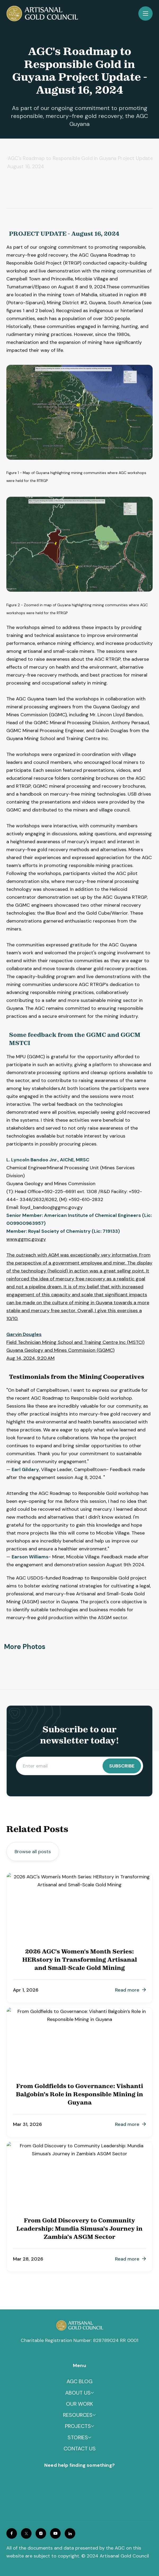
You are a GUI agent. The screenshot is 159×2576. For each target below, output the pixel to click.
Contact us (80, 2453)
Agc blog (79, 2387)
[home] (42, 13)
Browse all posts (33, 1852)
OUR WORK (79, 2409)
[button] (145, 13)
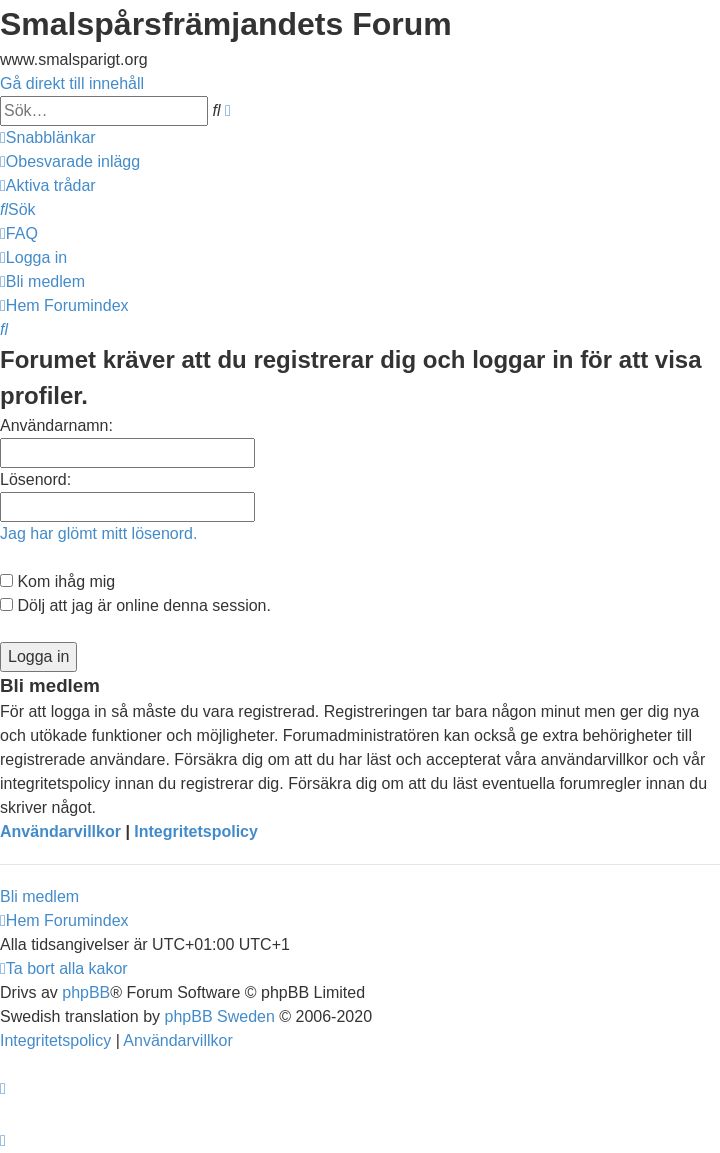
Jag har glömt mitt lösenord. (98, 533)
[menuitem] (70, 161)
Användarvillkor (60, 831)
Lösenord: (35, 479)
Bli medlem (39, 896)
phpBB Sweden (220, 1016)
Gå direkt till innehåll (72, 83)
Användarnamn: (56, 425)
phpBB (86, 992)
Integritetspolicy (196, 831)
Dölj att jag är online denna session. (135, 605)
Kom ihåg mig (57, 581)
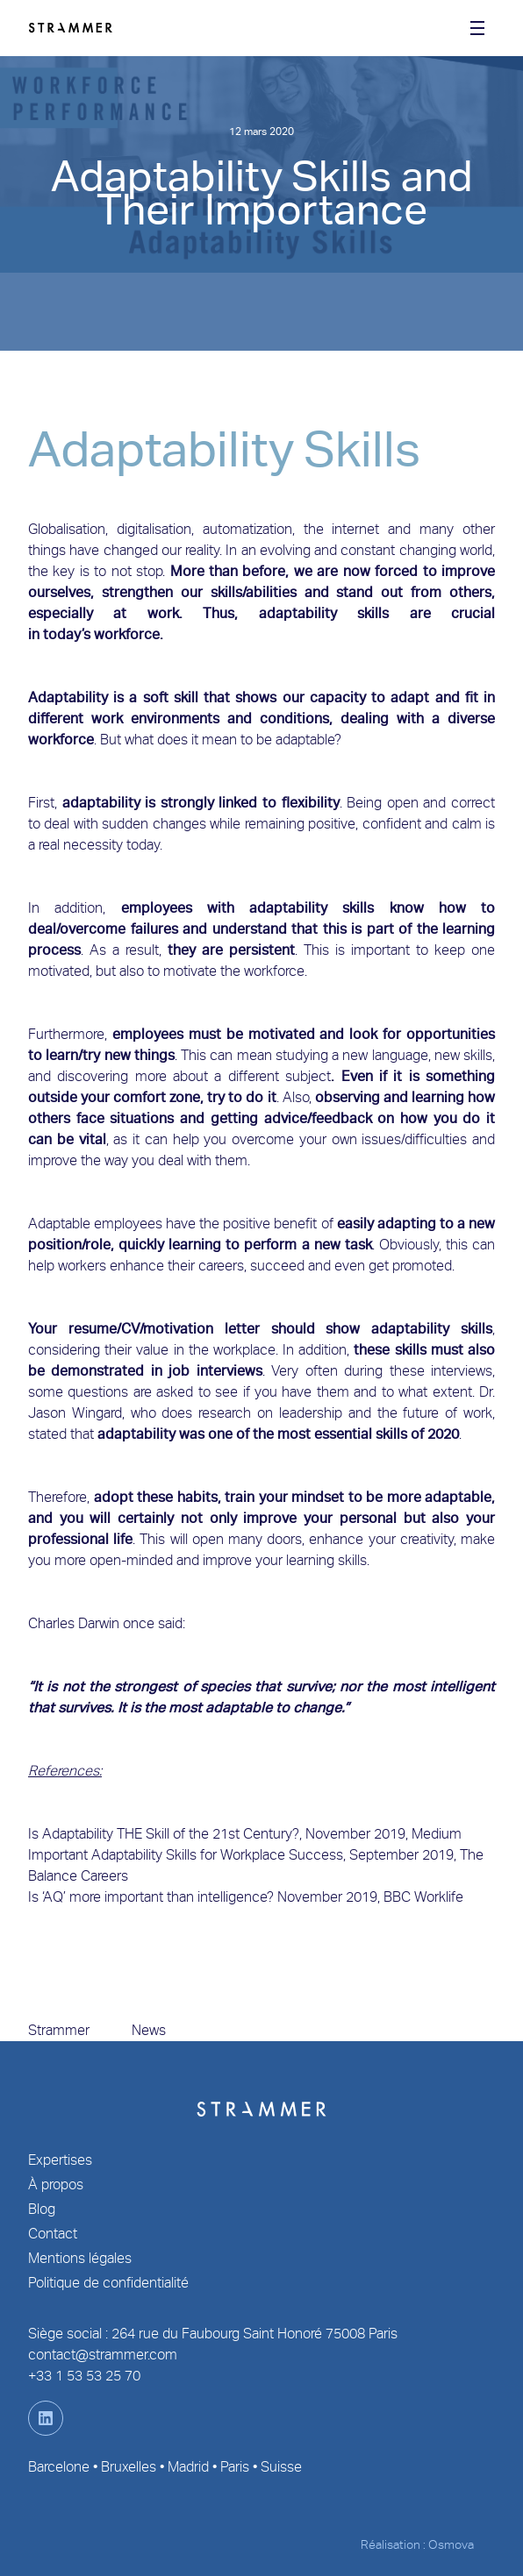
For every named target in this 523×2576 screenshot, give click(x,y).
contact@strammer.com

* * *

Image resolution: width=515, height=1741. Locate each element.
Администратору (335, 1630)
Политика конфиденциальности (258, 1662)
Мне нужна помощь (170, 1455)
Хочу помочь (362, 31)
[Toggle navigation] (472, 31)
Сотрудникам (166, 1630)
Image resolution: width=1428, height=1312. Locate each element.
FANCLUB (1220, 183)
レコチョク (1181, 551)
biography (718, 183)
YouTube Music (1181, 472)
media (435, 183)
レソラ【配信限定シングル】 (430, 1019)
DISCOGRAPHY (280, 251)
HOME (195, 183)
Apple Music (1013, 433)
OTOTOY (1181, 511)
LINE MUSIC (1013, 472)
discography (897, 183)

| Written problem |
Pick out each line of the material above that contains the word "Image", and copy those lines in the order they appear.

| Correct result |
Image resolution: width=515, height=1741. Locate each element.
Image resolution: width=1428, height=1312. Locate each element.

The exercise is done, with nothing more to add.